◆ **Task to complete**
Find the lines below in which the string "blue" occurs. Copy each one.

◆ **Stored data**
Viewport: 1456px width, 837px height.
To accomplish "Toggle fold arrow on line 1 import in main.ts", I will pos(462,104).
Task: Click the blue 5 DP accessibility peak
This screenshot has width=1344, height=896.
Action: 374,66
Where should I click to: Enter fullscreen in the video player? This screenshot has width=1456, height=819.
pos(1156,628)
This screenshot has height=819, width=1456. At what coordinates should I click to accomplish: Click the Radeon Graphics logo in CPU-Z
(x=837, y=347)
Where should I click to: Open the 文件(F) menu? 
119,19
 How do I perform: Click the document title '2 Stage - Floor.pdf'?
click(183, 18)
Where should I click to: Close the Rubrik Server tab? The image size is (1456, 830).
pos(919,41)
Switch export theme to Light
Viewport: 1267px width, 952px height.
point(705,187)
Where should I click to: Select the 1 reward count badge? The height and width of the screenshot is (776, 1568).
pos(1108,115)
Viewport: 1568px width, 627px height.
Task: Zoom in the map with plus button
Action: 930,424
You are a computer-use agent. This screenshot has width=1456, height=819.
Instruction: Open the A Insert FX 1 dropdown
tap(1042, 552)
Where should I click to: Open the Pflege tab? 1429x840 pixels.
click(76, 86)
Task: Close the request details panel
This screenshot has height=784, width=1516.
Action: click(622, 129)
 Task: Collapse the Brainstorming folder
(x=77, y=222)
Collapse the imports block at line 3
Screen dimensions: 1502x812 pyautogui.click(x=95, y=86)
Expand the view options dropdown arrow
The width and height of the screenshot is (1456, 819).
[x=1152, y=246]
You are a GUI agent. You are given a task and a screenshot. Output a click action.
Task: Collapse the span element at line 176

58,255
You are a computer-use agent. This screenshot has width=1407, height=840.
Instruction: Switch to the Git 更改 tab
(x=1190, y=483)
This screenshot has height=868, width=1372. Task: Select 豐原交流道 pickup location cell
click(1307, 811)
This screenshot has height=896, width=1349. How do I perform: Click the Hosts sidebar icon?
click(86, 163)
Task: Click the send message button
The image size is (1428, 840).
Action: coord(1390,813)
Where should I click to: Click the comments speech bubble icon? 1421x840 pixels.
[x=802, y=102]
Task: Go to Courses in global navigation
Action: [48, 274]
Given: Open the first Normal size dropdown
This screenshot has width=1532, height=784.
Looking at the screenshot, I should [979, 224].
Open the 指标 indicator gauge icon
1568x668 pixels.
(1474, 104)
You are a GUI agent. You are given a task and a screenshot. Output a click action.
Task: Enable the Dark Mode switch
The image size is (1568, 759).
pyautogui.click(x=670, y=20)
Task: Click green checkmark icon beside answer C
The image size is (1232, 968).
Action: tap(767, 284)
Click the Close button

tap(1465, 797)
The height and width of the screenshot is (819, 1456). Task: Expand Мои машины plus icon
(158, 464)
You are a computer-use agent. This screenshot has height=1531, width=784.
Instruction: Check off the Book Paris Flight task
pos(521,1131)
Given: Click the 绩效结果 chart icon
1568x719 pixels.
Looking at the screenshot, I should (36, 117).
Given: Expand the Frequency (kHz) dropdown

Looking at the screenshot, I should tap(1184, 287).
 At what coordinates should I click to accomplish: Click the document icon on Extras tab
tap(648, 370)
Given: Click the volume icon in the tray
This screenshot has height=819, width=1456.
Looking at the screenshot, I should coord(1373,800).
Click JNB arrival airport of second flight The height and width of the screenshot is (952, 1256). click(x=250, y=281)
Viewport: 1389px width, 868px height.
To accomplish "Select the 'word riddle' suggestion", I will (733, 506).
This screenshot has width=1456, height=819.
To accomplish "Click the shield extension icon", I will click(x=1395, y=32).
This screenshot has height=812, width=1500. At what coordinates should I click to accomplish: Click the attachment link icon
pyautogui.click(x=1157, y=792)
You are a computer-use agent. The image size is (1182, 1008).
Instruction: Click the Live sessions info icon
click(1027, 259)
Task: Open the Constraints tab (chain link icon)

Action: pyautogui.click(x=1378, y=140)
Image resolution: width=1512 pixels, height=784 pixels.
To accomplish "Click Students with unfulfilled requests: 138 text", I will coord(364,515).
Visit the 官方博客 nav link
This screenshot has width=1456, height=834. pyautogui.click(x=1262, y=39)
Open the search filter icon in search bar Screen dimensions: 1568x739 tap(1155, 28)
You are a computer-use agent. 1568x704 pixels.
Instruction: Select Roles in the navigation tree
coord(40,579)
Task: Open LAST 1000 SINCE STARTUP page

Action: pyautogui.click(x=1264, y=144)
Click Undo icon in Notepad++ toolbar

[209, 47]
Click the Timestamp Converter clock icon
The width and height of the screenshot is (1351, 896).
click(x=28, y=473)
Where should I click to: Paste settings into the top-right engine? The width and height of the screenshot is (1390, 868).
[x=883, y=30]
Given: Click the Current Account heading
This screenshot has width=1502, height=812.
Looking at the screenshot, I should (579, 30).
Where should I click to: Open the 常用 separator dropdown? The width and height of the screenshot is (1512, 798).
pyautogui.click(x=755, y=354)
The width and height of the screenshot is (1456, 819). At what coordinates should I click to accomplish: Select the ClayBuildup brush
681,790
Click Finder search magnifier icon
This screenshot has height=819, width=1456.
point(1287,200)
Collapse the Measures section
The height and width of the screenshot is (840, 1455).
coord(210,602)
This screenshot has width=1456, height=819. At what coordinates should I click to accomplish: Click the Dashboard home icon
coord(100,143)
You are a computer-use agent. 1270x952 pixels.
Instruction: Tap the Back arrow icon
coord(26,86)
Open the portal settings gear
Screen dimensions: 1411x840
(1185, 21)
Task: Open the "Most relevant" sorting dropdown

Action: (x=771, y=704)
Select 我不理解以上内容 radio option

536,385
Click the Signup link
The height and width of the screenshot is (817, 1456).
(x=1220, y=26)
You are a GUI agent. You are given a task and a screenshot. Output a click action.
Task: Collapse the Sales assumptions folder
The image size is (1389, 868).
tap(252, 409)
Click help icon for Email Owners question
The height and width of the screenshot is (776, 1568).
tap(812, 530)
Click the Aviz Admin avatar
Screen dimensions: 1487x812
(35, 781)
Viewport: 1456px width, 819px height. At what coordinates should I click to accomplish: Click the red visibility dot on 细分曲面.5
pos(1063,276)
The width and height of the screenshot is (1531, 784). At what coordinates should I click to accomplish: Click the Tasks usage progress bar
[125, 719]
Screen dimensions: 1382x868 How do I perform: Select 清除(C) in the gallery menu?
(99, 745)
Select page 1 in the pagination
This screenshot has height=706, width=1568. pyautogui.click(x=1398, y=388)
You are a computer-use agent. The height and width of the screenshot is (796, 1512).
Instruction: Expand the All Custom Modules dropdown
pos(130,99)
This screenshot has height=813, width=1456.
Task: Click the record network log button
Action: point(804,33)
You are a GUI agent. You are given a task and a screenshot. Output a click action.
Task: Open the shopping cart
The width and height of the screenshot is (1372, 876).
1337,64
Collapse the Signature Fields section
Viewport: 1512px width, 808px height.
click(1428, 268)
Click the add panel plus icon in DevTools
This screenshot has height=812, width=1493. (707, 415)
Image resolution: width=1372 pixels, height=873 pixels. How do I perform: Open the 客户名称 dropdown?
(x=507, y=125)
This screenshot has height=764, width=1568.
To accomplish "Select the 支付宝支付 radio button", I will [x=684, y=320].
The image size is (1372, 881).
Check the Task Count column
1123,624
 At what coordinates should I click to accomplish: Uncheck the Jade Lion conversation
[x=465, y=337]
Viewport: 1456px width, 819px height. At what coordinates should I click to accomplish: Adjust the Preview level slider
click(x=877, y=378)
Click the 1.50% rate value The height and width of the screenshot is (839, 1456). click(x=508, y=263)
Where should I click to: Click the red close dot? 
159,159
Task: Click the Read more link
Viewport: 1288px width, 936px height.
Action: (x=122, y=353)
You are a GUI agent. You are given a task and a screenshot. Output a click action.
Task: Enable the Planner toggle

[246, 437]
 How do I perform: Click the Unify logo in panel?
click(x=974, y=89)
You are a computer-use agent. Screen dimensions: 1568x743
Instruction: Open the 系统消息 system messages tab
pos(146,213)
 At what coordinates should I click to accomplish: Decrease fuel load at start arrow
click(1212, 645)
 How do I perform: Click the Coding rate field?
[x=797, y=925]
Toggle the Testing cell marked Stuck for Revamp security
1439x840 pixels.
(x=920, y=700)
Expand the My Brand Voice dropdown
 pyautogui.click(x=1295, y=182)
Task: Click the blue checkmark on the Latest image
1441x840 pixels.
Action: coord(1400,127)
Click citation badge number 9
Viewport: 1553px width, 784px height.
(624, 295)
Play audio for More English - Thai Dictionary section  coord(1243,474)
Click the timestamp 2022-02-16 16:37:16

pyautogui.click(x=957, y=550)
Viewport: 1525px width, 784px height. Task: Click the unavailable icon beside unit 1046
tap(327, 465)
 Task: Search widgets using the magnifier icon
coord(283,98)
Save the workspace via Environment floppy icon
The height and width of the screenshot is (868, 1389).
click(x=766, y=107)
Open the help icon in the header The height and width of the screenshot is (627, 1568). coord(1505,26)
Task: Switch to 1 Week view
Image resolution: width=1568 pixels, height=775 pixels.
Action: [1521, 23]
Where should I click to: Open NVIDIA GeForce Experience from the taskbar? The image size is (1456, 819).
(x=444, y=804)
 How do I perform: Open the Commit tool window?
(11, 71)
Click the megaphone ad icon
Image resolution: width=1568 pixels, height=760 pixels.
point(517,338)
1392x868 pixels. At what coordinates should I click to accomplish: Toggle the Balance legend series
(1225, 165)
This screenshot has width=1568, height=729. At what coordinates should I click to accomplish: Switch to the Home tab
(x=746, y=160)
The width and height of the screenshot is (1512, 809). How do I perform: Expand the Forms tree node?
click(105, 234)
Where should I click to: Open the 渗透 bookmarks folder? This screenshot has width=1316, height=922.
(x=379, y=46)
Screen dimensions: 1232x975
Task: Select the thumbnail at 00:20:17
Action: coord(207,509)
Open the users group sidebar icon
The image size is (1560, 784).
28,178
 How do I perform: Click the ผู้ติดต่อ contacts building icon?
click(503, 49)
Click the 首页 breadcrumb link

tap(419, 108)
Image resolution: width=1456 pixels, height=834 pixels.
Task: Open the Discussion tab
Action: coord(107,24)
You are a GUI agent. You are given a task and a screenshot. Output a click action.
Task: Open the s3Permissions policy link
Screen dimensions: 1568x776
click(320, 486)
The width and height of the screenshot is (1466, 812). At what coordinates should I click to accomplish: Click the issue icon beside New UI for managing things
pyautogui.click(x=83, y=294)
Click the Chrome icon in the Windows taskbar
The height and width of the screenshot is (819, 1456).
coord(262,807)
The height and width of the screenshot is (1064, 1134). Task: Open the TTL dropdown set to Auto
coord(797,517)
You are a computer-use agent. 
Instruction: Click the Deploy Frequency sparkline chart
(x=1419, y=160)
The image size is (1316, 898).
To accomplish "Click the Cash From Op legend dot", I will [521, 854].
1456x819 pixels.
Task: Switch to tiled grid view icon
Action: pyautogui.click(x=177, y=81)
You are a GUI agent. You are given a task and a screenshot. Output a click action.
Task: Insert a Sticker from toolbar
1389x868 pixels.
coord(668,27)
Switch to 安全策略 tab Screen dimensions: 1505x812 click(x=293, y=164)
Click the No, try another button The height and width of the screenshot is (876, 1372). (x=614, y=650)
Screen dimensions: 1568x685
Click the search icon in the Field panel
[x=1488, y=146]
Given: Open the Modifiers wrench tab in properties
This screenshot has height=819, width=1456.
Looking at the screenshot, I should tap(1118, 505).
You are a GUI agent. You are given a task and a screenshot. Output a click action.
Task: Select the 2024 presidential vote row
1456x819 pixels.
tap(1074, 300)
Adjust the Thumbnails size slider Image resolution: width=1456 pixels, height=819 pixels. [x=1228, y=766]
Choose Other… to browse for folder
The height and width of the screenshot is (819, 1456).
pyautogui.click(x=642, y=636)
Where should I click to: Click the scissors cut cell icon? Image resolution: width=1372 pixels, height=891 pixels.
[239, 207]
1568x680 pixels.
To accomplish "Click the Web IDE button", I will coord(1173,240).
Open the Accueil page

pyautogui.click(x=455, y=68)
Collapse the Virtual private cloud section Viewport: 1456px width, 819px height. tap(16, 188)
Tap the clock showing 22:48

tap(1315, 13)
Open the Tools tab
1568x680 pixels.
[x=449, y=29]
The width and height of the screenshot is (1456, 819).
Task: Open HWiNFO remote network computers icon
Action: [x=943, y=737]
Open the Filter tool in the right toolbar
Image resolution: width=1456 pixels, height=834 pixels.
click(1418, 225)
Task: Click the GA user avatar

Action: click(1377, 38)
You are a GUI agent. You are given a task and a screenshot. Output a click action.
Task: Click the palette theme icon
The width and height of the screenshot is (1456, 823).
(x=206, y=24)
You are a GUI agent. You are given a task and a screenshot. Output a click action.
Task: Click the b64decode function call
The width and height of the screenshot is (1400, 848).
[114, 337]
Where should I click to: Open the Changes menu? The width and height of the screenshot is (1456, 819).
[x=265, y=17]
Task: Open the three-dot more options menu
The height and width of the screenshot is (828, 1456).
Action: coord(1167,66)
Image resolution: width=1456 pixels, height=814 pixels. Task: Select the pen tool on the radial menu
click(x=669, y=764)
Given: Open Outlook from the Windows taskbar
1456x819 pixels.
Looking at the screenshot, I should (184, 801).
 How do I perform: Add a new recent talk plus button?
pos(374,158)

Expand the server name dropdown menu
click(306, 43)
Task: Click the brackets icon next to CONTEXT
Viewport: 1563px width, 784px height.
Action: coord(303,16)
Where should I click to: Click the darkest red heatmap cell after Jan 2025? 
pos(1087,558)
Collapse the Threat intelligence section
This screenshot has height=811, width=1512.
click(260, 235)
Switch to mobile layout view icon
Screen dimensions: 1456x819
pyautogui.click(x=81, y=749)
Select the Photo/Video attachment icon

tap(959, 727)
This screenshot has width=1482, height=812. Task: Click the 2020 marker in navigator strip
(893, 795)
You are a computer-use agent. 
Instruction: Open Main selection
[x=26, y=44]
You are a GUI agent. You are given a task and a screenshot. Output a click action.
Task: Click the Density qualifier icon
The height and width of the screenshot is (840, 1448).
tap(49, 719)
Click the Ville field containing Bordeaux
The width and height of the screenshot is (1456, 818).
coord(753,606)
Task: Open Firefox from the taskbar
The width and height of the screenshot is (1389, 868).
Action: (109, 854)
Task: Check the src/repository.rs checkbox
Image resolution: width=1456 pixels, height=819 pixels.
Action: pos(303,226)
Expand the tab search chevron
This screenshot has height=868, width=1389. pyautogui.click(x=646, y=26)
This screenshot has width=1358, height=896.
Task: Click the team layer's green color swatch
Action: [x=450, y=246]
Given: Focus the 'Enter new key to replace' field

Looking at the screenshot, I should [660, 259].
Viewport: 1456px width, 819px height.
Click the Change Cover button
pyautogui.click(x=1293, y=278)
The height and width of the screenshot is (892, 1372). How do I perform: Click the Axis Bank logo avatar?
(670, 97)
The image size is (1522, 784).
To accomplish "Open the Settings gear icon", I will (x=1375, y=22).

◆ **Task output**
Task: Click the blue 5 DP accessibility peak
Task: Click the blue checkmark on the Latest image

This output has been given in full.